#### Passage to read:

Roughly half of the $2 billion that the company added over the last two years came from new, higher-growth services and software

Harichandan Arakali
Published: Jul 14, 2017 10:35:14 AM IST
Updated: Jul 20, 2017 04:14:35 PM IST

Infosys Q1 results highlight potential of new services; forecast unchanged
Image: Danish Siddiqui / Reuters
 
Infosys, India’s second biggest software services company, beat some analysts' expectations after a slightly stronger than expected performance for its fiscal first quarter. Shares rose as much as 3.35 percent in early Mumbai trading.

Revenue for the three months ended June 30, 2017, rose 3.2 percent in reported terms and 2.7 percent on a constant-currency basis over the previous quarter. That beat the 2-percent constant-currency growth expectation at brokerage ICICI Securities, which has a ‘Buy’ rating on the stock.

Bengaluru-based Infosys, however, retained the revenue growth forecast for the current fiscal year at between 6.5 percent and 8.5 percent, it gave in April, suggesting potential dampeners will remain. Those include higher cost of doing business from greater local hiring in America, and the cost of transitioning to a provider of more cloud-based services as growth stagnates across the sector in traditional IT outsourcing.

Massive changes that their largest clients themselves are facing in the age of cloud computing, automation and artificial intelligence — for instance, the big churn among US retailers — are also contributing to the uncertainty over how tech spending will pan out in the IT sector’s biggest market for the rest of the year.

“If you look at the American companies, they are in the throes of a massive digital transformation,” CEO Vishal Sikka told reporters in Bengaluru in a conference. “The kinds of services, capabilities that businesses need in this time are all about being close by, being able to work on the next generation of technologies rapidly, bringing together local talent with the best of global talent in new ways of working,” he said.

Infosys, which recently announced a plan to recruit 10,000 employees across four innovation centres in the US, is moving CFO Ranganath D. Mavinakere to America to personally, and more closely, oversee this work, Sikka said.

Sikka is a former SAP SE top executive, with a Stanford University computer science PhD in artificial intelligence. Over the last three years, he has pushed Infoscions, as employees are referred to within the company, to ferret out areas where they can sell innovation to clients at every level, using AI tools, automation and cloud-based applications.

“The widespread adoption of our grassroots innovation and education initiatives continue to fuel our transformation, and I am proud to see Infoscions embrace and drive Infosys toward becoming a next-generation services company.”

Over the last two years, the company has built new software including an AI platform, and added multiple new services. Services that didn’t exist two years ago contributed 8.3 percent of the revenues during the three months ended June 30, Sikka said, and another 1.6 percent of revenues came from new software that the company didn’t have two years ago.

Overall, about half of the $2 billion that Infosys added in incremental annual revenue in the last two years came from these new services and software, the CEO said. This has to an extent helped the company tackle the mismatch between high demand in areas that today account for a smaller proportion of the company’s sales and literally no growth in areas that still account for about two-thirds of revenue.

#### Brief a:
Count how many lines of the records below contain the word "icon". Reply with the number only.

#### Material to process:

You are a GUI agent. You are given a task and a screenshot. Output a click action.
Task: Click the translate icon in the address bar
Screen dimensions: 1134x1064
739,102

--

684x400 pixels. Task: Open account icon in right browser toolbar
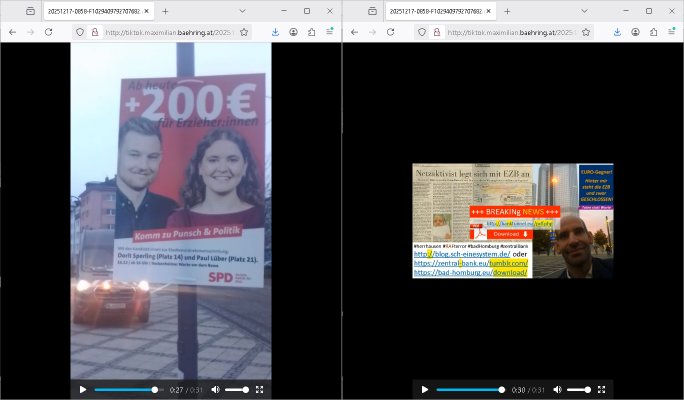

---

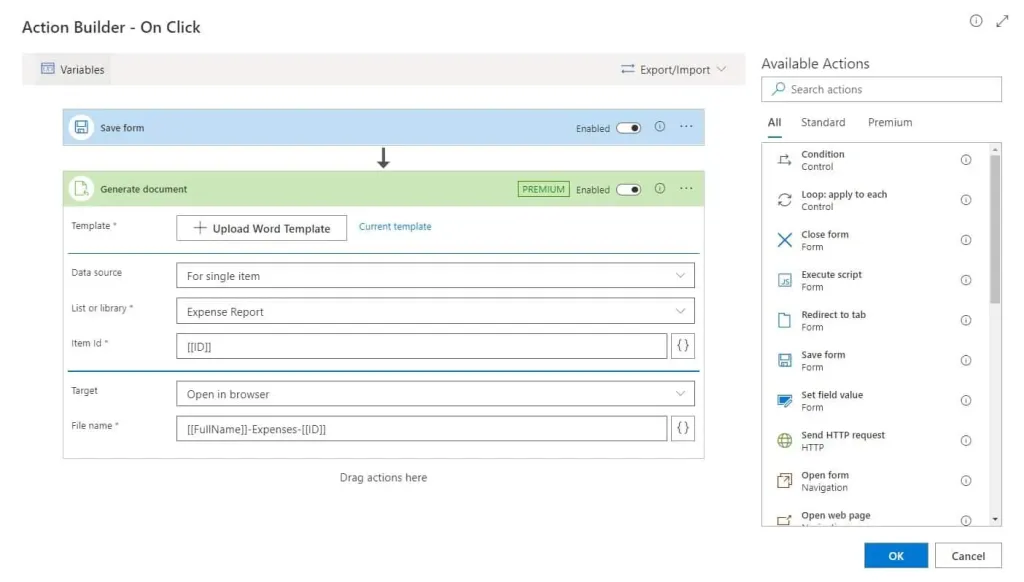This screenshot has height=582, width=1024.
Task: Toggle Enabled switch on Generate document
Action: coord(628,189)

#### Brief b:
For each statement below, say whether it agrees with the article on Infosys's first-quarter results above. Answer yes or no, and quote the words from the article that decide it.
(i) Infosys raised its revenue growth forecast for the current fiscal year.
(ii) Infosys shares rose as much as 3.35 percent in early Mumbai trading.
(iii) Infosys announced a plan to recruit 10,000 employees across four innovation centers in the US.

#### Final answer a:
2

#### Final answer b:
(i) No: "retained the revenue growth forecast for the current fiscal year at between 6.5 percent and 8.5 percent"
(ii) Yes: "Shares rose as much as 3.35 percent in early Mumbai trading."
(iii) Yes: "recently announced a plan to recruit 10,000 employees across four innovation centres in the US"